(Stored entries)
• • •
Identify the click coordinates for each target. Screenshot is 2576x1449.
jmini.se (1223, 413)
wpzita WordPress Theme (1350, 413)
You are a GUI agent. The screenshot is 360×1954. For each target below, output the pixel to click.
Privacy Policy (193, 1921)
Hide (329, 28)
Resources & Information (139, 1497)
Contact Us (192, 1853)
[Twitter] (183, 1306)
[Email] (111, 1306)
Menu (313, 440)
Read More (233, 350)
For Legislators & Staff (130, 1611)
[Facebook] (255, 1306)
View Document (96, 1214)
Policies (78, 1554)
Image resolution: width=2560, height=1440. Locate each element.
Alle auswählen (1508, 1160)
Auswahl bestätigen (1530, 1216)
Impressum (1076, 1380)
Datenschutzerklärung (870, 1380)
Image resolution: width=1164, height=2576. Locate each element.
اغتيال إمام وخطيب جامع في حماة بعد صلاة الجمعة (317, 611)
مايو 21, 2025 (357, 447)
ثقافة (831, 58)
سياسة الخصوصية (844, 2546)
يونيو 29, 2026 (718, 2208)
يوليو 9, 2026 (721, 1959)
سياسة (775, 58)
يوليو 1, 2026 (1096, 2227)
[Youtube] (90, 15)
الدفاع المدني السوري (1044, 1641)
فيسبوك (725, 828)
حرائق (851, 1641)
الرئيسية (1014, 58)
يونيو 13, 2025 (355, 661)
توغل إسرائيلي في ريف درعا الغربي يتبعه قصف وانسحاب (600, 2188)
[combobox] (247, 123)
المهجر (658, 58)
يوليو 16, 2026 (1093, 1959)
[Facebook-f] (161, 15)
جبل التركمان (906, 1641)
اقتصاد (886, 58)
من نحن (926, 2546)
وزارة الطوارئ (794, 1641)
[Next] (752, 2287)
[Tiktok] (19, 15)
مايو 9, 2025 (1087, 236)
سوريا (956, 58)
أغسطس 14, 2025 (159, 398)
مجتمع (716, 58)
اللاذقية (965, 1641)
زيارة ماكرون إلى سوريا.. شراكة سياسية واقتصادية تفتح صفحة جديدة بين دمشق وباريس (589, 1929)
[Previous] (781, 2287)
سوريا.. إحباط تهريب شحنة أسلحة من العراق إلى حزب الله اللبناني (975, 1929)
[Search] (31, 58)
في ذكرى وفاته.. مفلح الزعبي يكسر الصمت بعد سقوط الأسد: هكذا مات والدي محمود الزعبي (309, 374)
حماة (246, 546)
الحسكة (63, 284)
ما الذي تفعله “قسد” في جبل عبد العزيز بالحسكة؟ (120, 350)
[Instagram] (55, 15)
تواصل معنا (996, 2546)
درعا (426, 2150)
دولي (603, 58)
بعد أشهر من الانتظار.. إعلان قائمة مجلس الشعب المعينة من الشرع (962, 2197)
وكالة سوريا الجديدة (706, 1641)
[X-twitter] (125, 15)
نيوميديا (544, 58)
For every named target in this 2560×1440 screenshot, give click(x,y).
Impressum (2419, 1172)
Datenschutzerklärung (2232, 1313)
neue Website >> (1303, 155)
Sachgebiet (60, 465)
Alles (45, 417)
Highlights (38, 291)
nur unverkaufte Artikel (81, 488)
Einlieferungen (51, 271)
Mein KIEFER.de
• • •
▸ Task item: Among the records above, extract exactly the lines from the line with "Datenschutzerklärung (870, 1380)" to the line with "سوريا (956, 58)", both lines included, and leave out the rest.

▸ Finished task:
Datenschutzerklärung (870, 1380)
Image resolution: width=1164, height=2576. Locate each element.
اغتيال إمام وخطيب جامع في حماة بعد صلاة الجمعة (317, 611)
مايو 21, 2025 (357, 447)
ثقافة (831, 58)
سياسة الخصوصية (844, 2546)
يونيو 29, 2026 (718, 2208)
يوليو 9, 2026 (721, 1959)
سياسة (775, 58)
يوليو 1, 2026 (1096, 2227)
[Youtube] (90, 15)
الدفاع المدني السوري (1044, 1641)
فيسبوك (725, 828)
حرائق (851, 1641)
الرئيسية (1014, 58)
يونيو 13, 2025 (355, 661)
توغل إسرائيلي في ريف درعا الغربي يتبعه قصف وانسحاب (600, 2188)
[combobox] (247, 123)
المهجر (658, 58)
يوليو 16, 2026 (1093, 1959)
[Facebook-f] (161, 15)
جبل التركمان (906, 1641)
اقتصاد (886, 58)
من نحن (926, 2546)
وزارة الطوارئ (794, 1641)
[Next] (752, 2287)
[Tiktok] (19, 15)
مايو 9, 2025 (1087, 236)
سوريا (956, 58)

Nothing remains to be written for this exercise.